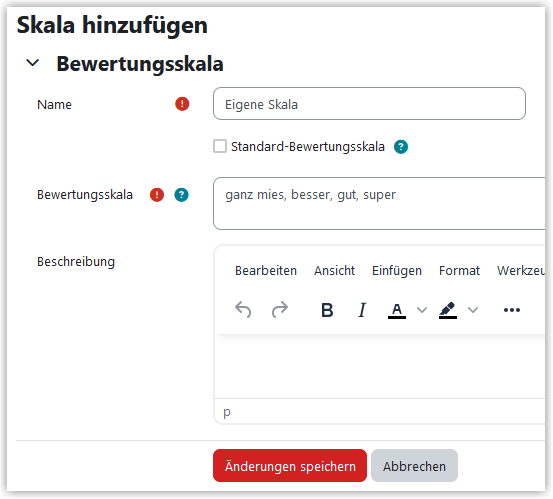
Task: Collapse the Bewertungsskala section
Action: coord(33,63)
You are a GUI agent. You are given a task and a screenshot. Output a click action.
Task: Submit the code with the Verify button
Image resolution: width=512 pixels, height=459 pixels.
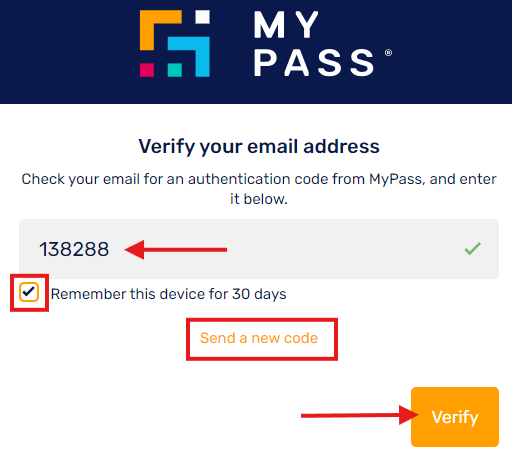[x=455, y=417]
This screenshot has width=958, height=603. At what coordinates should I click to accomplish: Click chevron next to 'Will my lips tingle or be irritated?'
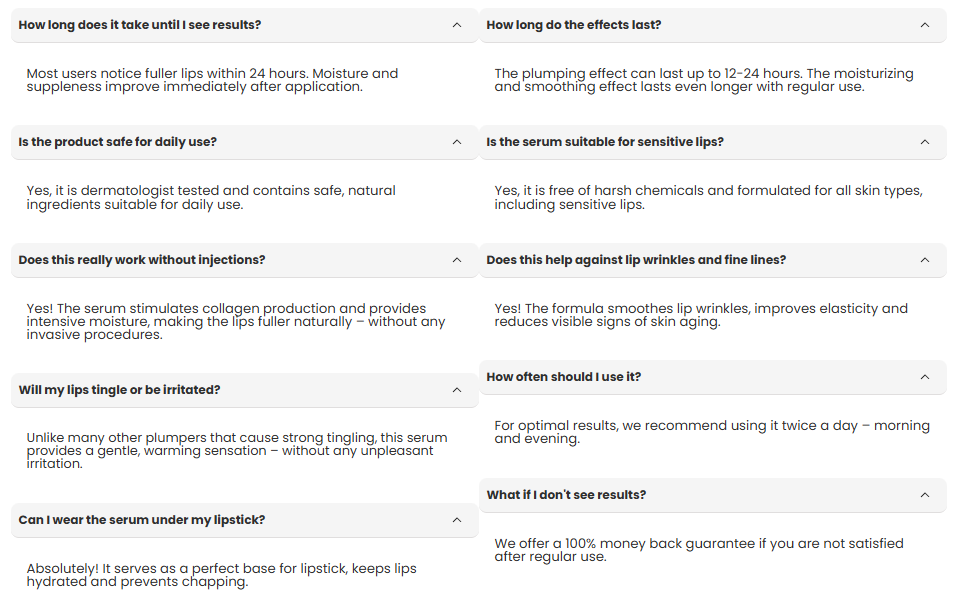[457, 390]
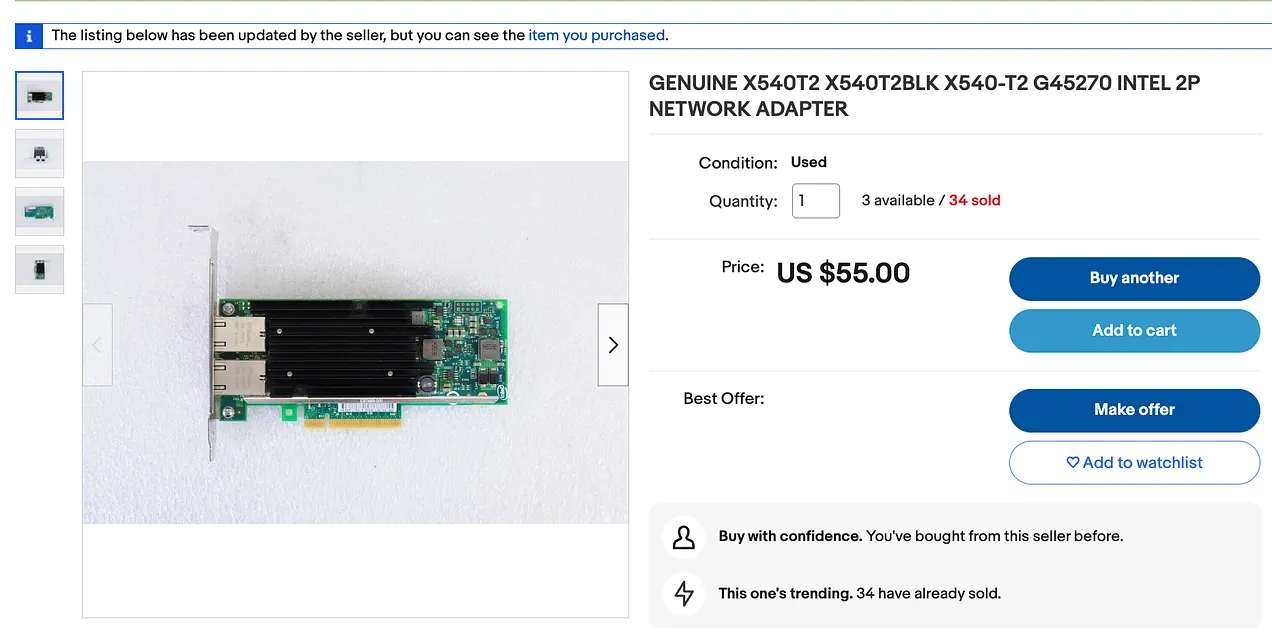This screenshot has width=1272, height=640.
Task: Click the previous image arrow on the photo
Action: (97, 345)
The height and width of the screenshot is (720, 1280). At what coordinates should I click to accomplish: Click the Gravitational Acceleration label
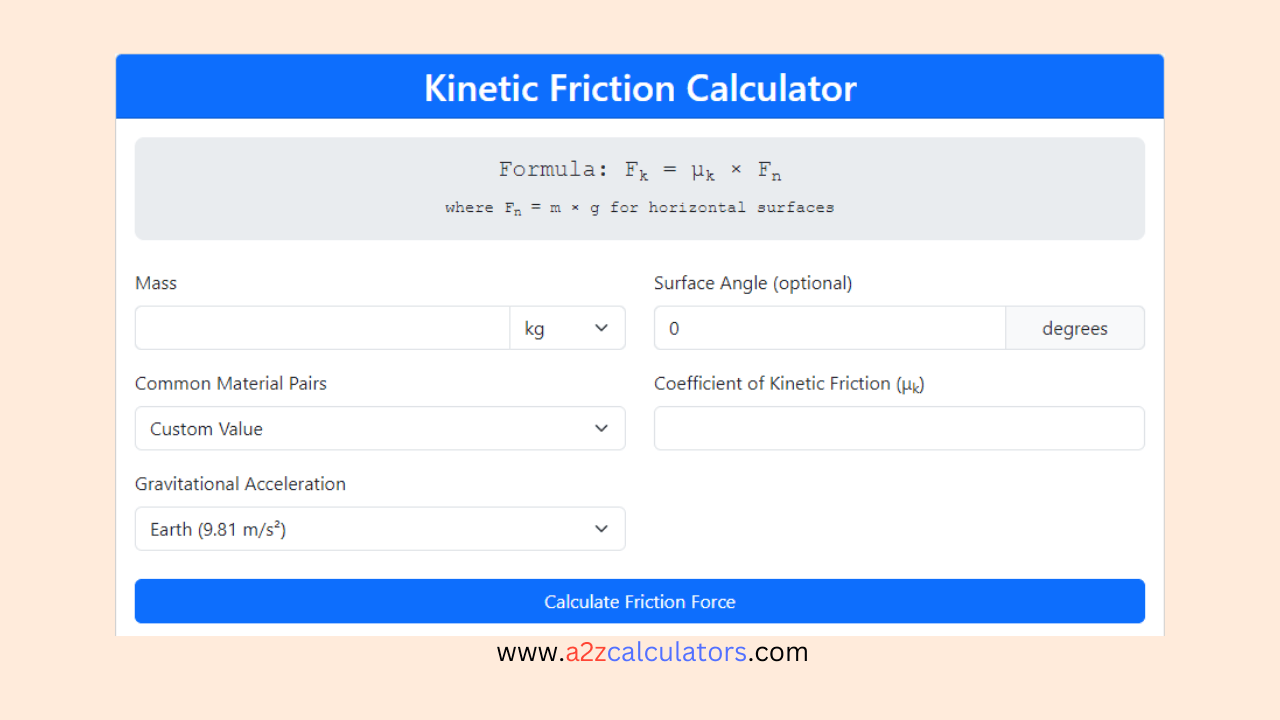click(x=240, y=483)
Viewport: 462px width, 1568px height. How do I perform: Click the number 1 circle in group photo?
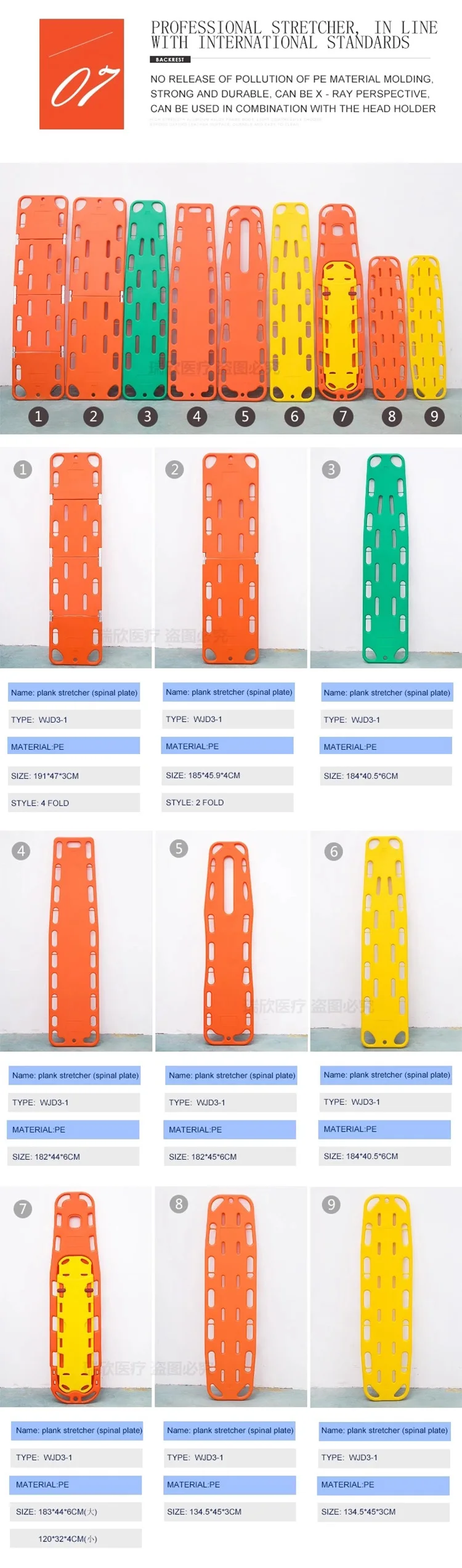point(38,416)
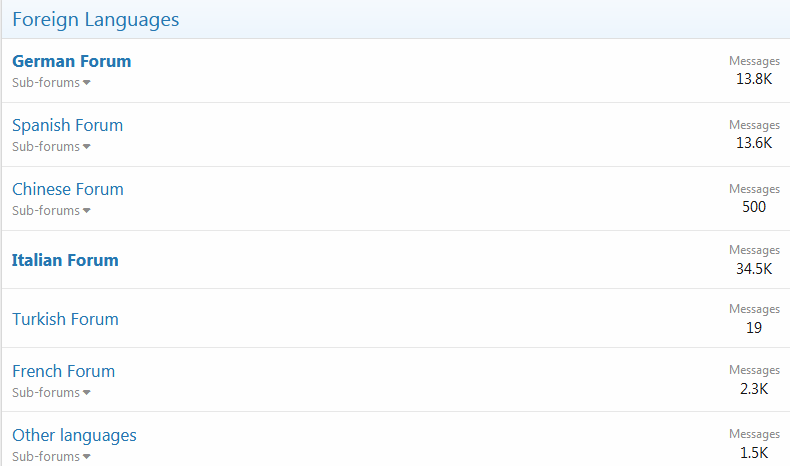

What needs to be done =
Only an exact copy of the lines from the one with "Image resolution: width=512" through the last line of the listing should be given; pictures must not be included.

Written solution =
Image resolution: width=512 pixels, height=459 pixels.
[x=455, y=417]
This screenshot has width=958, height=603. At what coordinates should I click to accomplish: Click chevron next to 'Will my lips tingle or be irritated?'
[457, 390]
This screenshot has width=1272, height=640.
Task: Click the previous image arrow on the photo
Action: (97, 345)
The height and width of the screenshot is (720, 1280). At what coordinates should I click to accomplish: Click the Gravitational Acceleration label
click(x=240, y=483)
Viewport: 462px width, 1568px height. How do I perform: Click the number 1 circle in group photo?
point(38,416)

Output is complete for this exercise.